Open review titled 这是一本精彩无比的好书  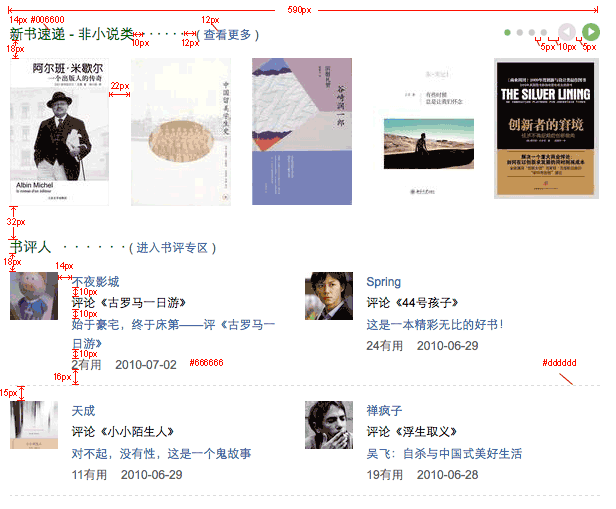(x=435, y=324)
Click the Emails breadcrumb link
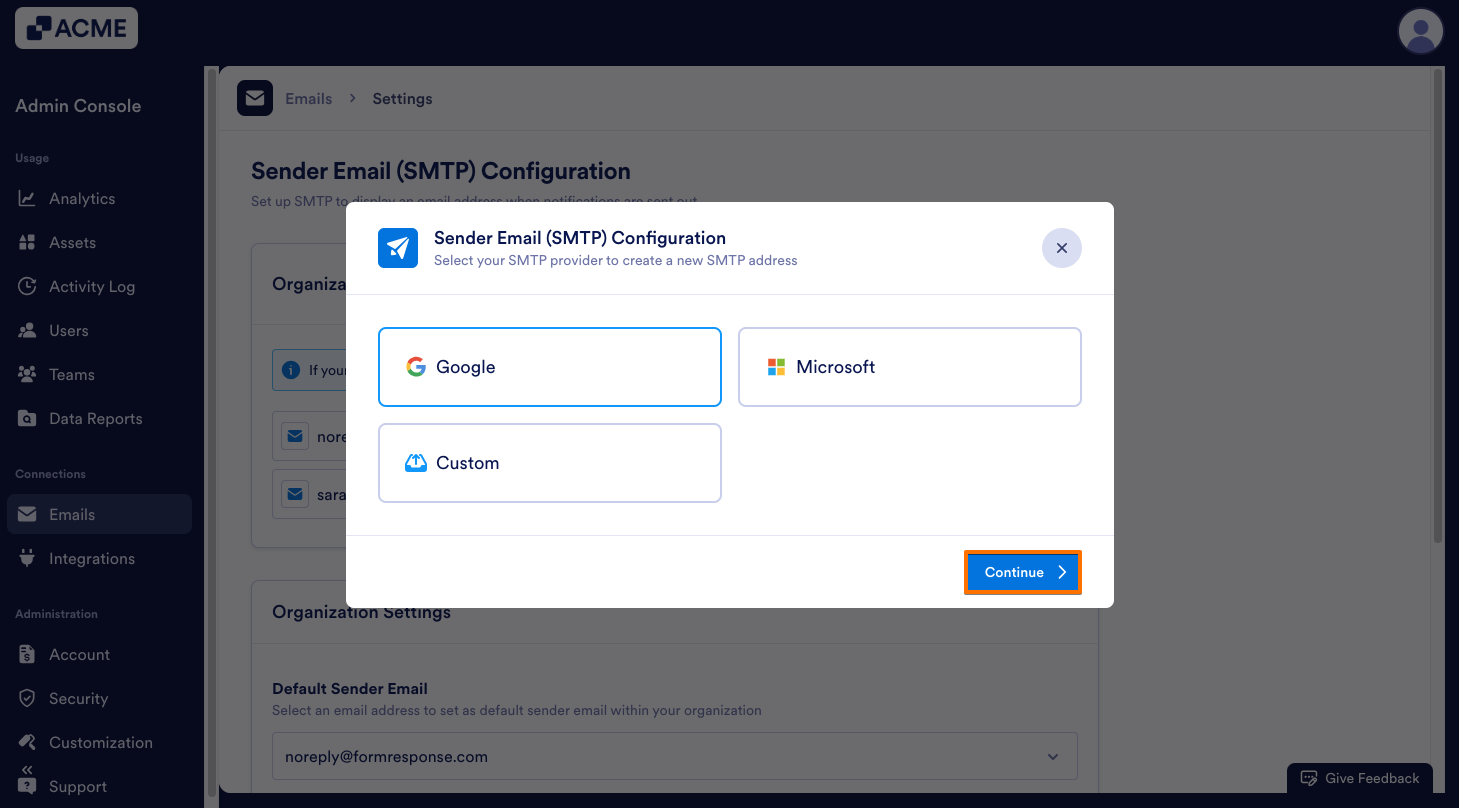The height and width of the screenshot is (808, 1459). click(x=308, y=98)
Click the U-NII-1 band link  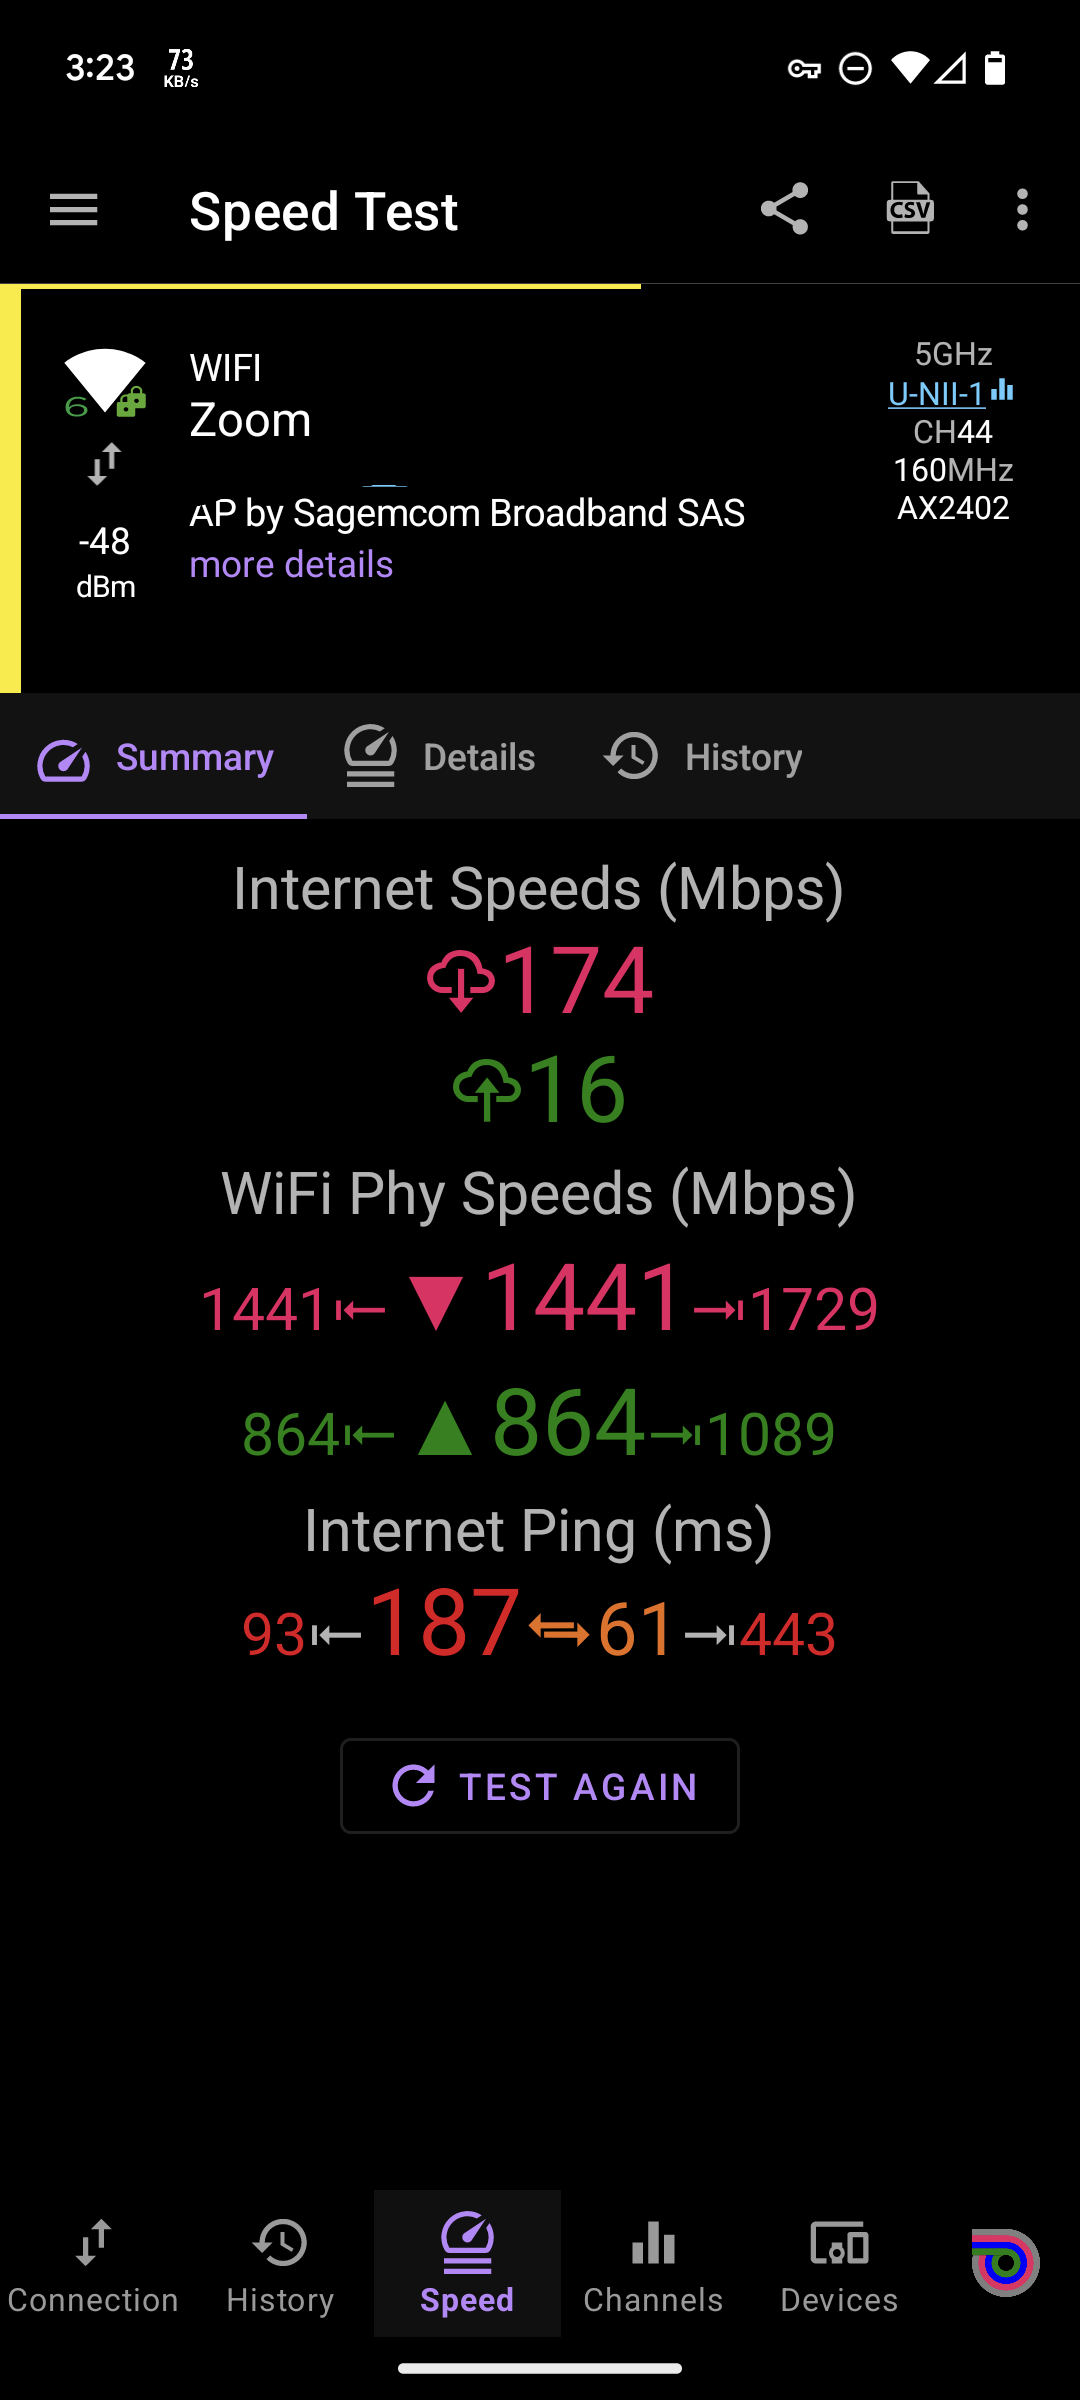click(x=936, y=394)
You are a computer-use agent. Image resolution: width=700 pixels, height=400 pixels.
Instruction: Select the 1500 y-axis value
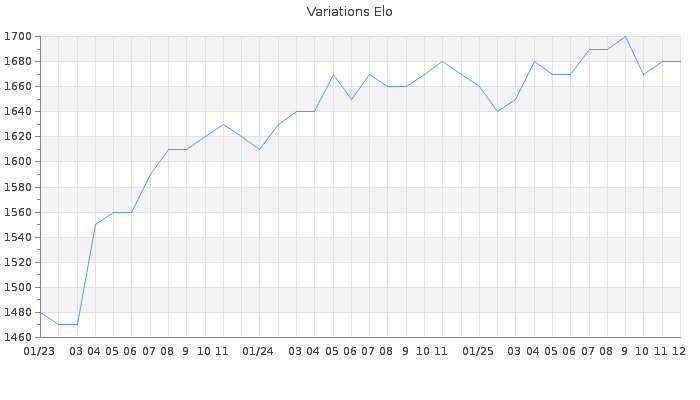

• Exercise description
Your answer should hold only the lines from the one with "You are a computer-use" through the final line of the listing above, transcribed exactly and without pictures.

• Solution to the exercise
You are a computer-use agent. Image resolution: width=700 pixels, height=400 pixels.
Instruction: Select the 1500 y-axis value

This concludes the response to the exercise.